Я был так чертовски бессилен. Точно так же, как и тогда, когда мы наконец нашли тело Райана, через три дня после того, как он пропал. Я ничего не мог сделать, чтобы вернуть его сердцебиение, стереть из памяти худшие часы его жизни или чудесным образом залечить пулевое ранение, которое вошло в основание его черепа и вышло…
Хавок. Закат на горах. Улыбка Эллы. Мысленно повторив три раза, я выпустил дрожащий вздох, отгоняя мысли. Воспоминания. Им здесь не место. Я не мог помочь Элле сейчас, если бы оказался в ловушке вместе с Райаном.
Одна из медсестер заговорила с Эллой, и мое горло на мгновение сжалось, когда Элла наклонилась вперед, чтобы поцеловать лоб Мэйзи. Рука Мэйзи показалась над перилами кровати, протягивая потрепанного розового плюшевого медведя. Элла кивнула и взяла медвежонка. Они покатили Мэйзи по коридору и прошли через двойную дверь.
Элла попятилась назад, пока не уперлась спиной в стену.
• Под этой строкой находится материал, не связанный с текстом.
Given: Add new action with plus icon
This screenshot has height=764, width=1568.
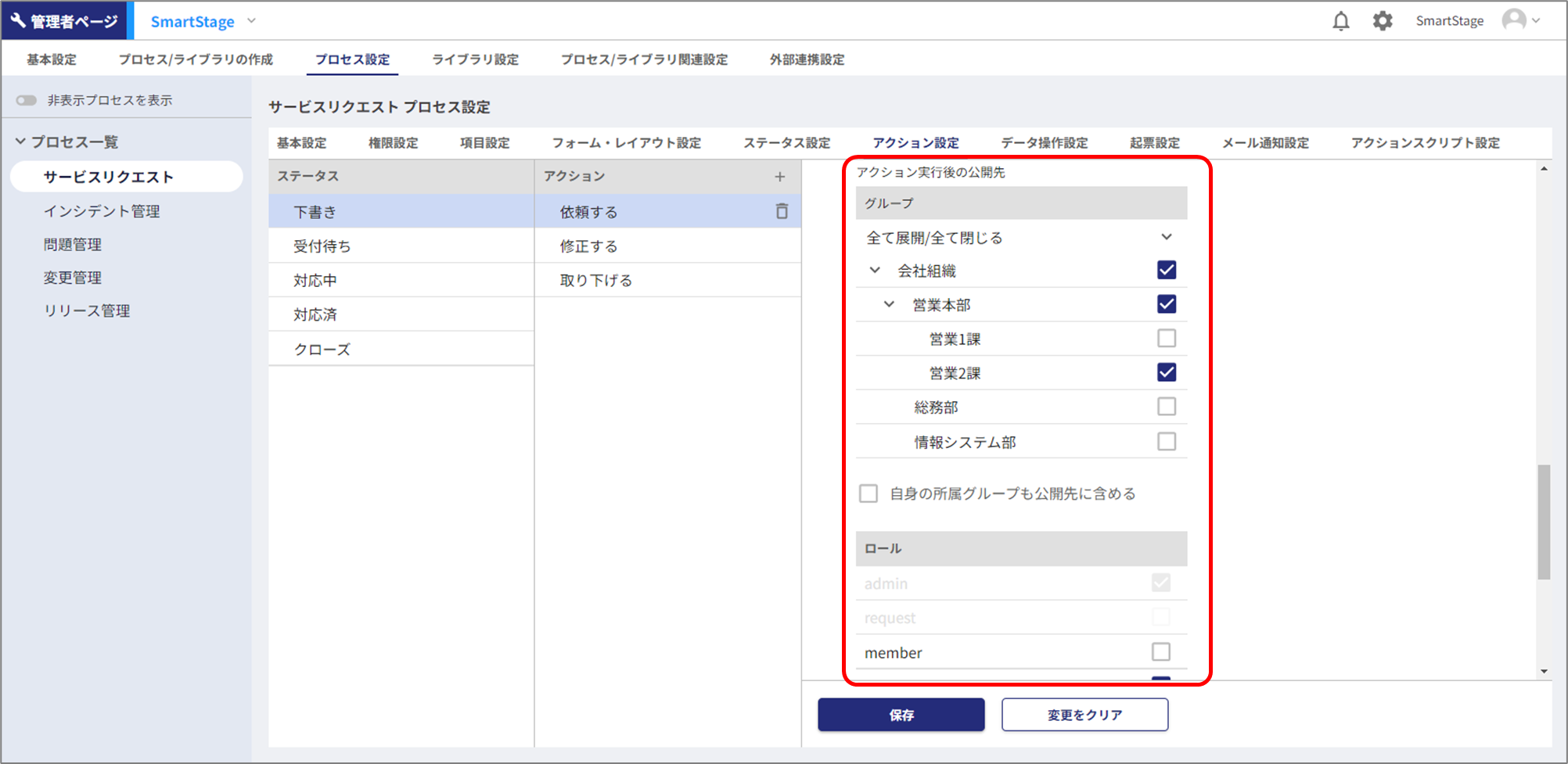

Я рванулся вперед, думая, что она может упасть на пол, но мне следовало знать, что так будет лучше. Она прижалась к стене, медведь прижался к ее груди, как спасательный круг, и она подняла голову к потолку, делая тяжелые вдохи.
Она не обращалась ни ко мне, ни к медсестрам, которые проходили мимо, а просто устремилась внутрь себя, словно знала, что единственный источник утешения будет находиться где-то глубоко внутри нее. Мое самообладание покинуло меня, когда я понял, что она не ищет утешения, потому что не привыкла его получать, что эта ситуация была бы идентичной, если бы меня здесь не было.
Но я был здесь.
Понимая, что это вторжение, и не заботясь об этом, я прошел вперед, пока не встал перед ней. Ее глаза были закрыты, горло сжалось, когда она боролась за контроль над собой. Все во мне жаждало обнять ее, взять на себя столько, сколько она позволит.
— Элла.
Ее глаза распахнулись, в них блестели непролитые слезы.
— Пойдем, день предстоит долгий. Давай поедим и выпьем кофе, — если я не мог позаботиться о ее сердце, я мог хотя бы поддержать ее тело.
— Я… я не знаю, смогу ли я двигаться, — она слегка наклонила голову, глядя в сторону дверей. — Последние пять месяцев я боролась каждый день. Я возила ее на процедуры, спорила со страховыми компаниями, ругалась с ней из-за глотка воды, когда от химиотерапии ей становилось так плохо, что она испытывала обезвоживание. Все, за что мы боролись, было ради этого момента, и теперь, когда он настал, я не знаю, что делать.